At area Harris Teeter locations, leafy greens, herbs and vegetables trace their roots to Beanstalk, a new vertical farm in the Town of Herndon.

Local and state officials — including Virginia Gov. Glenn Youngkin — will  gather on Sept. 13 at 3 p.m. to celebrate the grand opening of the farm, which uses hydroponic technology — which is soil-less — and heirloom seeds to grow its products. The farm is located at 251 Exchange Place.

“Their headquarters will also breathe new life into an empty space in the heart of Herndon. Beanstalk is a member of the Made in Fairfax network, which connects local small production manufacturers to networking groups, marketing opportunities and potential customers,” according to the county.

Beanstalk did not return multiple requests for comment from FFXnow.

The business also sells its items to Harris Teeter locations and on-site. Visitors can also tour a research facility on the site of the farm by seeing the growing process in action.

Beanstalk Farms received a $100,000 grant from the governor’s agriculture and forestry industries development fund.

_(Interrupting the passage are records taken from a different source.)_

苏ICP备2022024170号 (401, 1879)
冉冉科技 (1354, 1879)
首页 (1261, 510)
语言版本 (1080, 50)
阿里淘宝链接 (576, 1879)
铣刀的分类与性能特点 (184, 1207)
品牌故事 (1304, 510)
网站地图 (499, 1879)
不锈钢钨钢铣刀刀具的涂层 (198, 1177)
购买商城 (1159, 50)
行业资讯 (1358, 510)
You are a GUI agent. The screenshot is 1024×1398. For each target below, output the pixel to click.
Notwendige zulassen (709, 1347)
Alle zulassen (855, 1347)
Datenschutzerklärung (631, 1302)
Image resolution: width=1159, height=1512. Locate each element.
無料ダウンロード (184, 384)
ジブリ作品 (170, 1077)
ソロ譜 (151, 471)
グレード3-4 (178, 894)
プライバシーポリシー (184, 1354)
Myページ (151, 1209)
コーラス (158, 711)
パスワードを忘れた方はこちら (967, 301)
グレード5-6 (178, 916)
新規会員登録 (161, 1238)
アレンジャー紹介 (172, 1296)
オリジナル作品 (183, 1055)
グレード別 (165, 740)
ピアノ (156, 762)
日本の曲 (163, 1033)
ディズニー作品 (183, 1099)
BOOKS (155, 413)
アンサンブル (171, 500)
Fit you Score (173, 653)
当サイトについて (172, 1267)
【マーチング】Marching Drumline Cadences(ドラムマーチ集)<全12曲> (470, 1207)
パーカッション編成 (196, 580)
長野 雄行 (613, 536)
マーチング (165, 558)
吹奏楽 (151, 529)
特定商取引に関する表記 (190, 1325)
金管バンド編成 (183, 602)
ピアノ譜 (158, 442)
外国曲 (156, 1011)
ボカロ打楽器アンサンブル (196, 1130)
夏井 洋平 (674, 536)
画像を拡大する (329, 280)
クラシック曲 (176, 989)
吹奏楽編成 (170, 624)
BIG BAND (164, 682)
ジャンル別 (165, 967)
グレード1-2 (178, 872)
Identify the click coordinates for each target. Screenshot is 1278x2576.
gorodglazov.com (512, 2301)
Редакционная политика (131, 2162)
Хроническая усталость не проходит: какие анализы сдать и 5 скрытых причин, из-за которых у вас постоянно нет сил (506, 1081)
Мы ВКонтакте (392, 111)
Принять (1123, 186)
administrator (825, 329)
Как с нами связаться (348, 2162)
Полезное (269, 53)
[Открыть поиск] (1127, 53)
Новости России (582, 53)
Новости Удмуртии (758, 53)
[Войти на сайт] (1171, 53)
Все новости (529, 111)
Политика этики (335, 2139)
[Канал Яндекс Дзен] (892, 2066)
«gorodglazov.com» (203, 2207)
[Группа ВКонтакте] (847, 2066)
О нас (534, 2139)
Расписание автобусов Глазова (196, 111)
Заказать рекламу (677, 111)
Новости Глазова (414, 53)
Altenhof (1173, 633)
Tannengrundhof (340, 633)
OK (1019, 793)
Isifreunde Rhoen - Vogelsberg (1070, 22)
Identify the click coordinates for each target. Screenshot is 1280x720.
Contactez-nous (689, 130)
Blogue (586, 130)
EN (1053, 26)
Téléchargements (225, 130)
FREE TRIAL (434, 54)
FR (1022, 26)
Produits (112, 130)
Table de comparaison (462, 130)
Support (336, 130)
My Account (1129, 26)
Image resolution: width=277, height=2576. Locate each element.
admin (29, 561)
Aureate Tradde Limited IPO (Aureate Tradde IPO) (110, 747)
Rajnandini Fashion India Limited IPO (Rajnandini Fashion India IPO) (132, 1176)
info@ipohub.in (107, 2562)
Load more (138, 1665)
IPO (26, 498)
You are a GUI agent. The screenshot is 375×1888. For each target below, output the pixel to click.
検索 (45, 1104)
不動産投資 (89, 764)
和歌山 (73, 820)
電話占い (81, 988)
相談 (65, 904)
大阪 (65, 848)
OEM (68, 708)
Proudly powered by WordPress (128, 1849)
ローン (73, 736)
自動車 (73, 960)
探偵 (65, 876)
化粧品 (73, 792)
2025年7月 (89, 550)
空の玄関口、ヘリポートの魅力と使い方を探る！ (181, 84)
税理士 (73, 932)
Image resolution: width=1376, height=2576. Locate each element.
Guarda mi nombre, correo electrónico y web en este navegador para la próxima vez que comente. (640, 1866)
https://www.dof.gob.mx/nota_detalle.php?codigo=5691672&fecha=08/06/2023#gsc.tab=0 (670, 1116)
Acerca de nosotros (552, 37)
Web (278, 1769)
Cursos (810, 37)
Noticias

The county matched the state contribution to help expand the farming company. It plans to invest over $2 million in the area and create 29 new jobs as part of its relocates it headquarters to a formerly vacant data center in Herndon.

Brothers Jack and Michael Ross founded the company to produce food four times as efficiently as traditional hydroponic farming. The brothers first opened their 3,000-square-foot facility in Springfield in 2018.